Step 4: Publish (HF / S3 / Local)
After training, the final model files are gathered under <dataset>/exports/<model_name>/.
The role of cli publish is to upload this folder to HuggingFace Hub / S3 / a local folder and make it loadable from another machine with a single line: TTS().load("my_name").
It wraps the entire process — using HF CLI, S3 CLI, memorizing repo structure, and verifying uploads — into one interactive flow.
Running
uv run poe cliSelect Publish from the main menu. It asks in this order:
- Dataset to publish (or external folder)

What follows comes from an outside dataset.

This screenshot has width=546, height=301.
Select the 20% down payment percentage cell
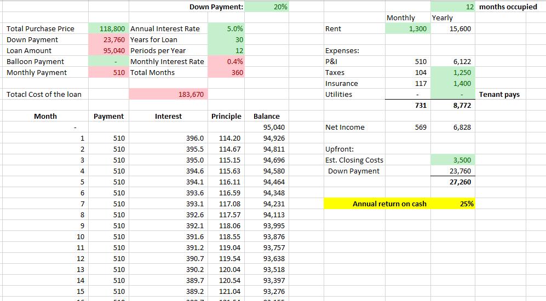(x=279, y=7)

- Backend — CPU / GPU / CPU + GPU
- Checkpoint
- Speaker name
- Destination + credentials
- Summary panel -> Confirm
- Auto upload -> Live synthesis verification
Each step is detailed below.
1. Choosing What to Publish
Two types of targets are shown.
- Training dataset — Datasets with final files in
data/dataset/<name>/exports/<model>/are automatically listed. - Select from another folder — When training was done elsewhere and you only have a HayaKoe-format folder, enter the path manually.
Required files for an external folder
<my-folder>/
├── config.json # Required
├── style_vectors.npy # Required
├── *.safetensors # Required (at least one)
├── synthesizer.onnx # Optional (reused if present)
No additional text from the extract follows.